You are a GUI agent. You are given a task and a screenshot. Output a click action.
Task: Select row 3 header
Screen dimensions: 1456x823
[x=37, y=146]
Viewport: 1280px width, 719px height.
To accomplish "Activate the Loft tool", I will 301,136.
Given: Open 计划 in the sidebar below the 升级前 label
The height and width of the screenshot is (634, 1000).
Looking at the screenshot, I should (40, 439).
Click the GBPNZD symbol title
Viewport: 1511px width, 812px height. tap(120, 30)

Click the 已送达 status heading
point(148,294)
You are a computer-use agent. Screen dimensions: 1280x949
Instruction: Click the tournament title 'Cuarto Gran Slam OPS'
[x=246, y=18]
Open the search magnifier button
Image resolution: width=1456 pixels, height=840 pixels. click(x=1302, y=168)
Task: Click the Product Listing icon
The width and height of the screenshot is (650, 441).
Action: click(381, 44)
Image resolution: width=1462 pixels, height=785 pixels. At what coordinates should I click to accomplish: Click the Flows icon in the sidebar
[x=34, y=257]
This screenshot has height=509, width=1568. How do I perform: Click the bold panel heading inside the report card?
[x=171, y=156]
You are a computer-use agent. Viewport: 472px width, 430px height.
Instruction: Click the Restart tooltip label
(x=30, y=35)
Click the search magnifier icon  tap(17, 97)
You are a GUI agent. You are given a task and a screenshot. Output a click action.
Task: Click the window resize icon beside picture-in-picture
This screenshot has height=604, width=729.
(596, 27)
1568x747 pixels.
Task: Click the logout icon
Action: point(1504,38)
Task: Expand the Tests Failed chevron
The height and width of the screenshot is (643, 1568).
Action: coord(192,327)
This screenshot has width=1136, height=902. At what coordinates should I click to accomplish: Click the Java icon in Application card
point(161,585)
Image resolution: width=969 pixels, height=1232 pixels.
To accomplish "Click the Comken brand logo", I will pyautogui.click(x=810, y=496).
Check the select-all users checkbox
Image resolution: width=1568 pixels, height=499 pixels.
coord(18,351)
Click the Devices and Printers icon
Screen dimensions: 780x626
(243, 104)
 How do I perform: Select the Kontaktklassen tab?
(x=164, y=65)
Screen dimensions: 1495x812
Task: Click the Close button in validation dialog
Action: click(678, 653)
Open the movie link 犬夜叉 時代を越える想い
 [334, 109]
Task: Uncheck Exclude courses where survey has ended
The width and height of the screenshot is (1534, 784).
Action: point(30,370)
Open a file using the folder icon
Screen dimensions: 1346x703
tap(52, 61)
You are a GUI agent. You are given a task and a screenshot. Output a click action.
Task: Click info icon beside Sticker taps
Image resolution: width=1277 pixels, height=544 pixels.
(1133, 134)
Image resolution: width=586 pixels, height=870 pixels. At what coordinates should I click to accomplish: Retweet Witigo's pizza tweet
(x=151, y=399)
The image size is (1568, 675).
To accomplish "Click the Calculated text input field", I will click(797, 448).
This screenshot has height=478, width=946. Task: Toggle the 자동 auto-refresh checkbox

● Exercise instructions: Each line of the listing should be reproduced without any alteration.

● The completed task:
You are a GUI agent. You are given a task and a screenshot. Output a click action.
Task: Select row 3 header
Screen dimensions: 1456x823
[x=37, y=146]
Viewport: 1280px width, 719px height.
To accomplish "Activate the Loft tool", I will 301,136.
Given: Open 计划 in the sidebar below the 升级前 label
The height and width of the screenshot is (634, 1000).
Looking at the screenshot, I should (40, 439).
Click the GBPNZD symbol title
Viewport: 1511px width, 812px height. tap(120, 30)

Click the 已送达 status heading
point(148,294)
You are a computer-use agent. Screen dimensions: 1280x949
Instruction: Click the tournament title 'Cuarto Gran Slam OPS'
[x=246, y=18]
Open the search magnifier button
Image resolution: width=1456 pixels, height=840 pixels. click(x=1302, y=168)
Task: Click the Product Listing icon
The width and height of the screenshot is (650, 441).
Action: click(381, 44)
Image resolution: width=1462 pixels, height=785 pixels. At what coordinates should I click to accomplish: Click the Flows icon in the sidebar
[x=34, y=257]
This screenshot has height=509, width=1568. How do I perform: Click the bold panel heading inside the report card?
[x=171, y=156]
You are a computer-use agent. Viewport: 472px width, 430px height.
Instruction: Click the Restart tooltip label
(x=30, y=35)
Click the search magnifier icon  tap(17, 97)
You are a GUI agent. You are given a task and a screenshot. Output a click action.
Task: Click the window resize icon beside picture-in-picture
This screenshot has height=604, width=729.
(596, 27)
1568x747 pixels.
Task: Click the logout icon
Action: point(1504,38)
Task: Expand the Tests Failed chevron
The height and width of the screenshot is (643, 1568).
Action: coord(192,327)
This screenshot has width=1136, height=902. At what coordinates should I click to accomplish: Click the Java icon in Application card
point(161,585)
Image resolution: width=969 pixels, height=1232 pixels.
To accomplish "Click the Comken brand logo", I will pyautogui.click(x=810, y=496).
Check the select-all users checkbox
Image resolution: width=1568 pixels, height=499 pixels.
coord(18,351)
Click the Devices and Printers icon
Screen dimensions: 780x626
(243, 104)
 How do I perform: Select the Kontaktklassen tab?
(x=164, y=65)
Screen dimensions: 1495x812
Task: Click the Close button in validation dialog
Action: click(678, 653)
Open the movie link 犬夜叉 時代を越える想い
 [334, 109]
Task: Uncheck Exclude courses where survey has ended
The width and height of the screenshot is (1534, 784).
Action: point(30,370)
Open a file using the folder icon
Screen dimensions: 1346x703
tap(52, 61)
You are a GUI agent. You are given a task and a screenshot. Output a click action.
Task: Click info icon beside Sticker taps
Image resolution: width=1277 pixels, height=544 pixels.
(1133, 134)
Image resolution: width=586 pixels, height=870 pixels. At what coordinates should I click to accomplish: Retweet Witigo's pizza tweet
(x=151, y=399)
The image size is (1568, 675).
To accomplish "Click the Calculated text input field", I will click(797, 448).
This screenshot has height=478, width=946. Task: Toggle the 자동 auto-refresh checkbox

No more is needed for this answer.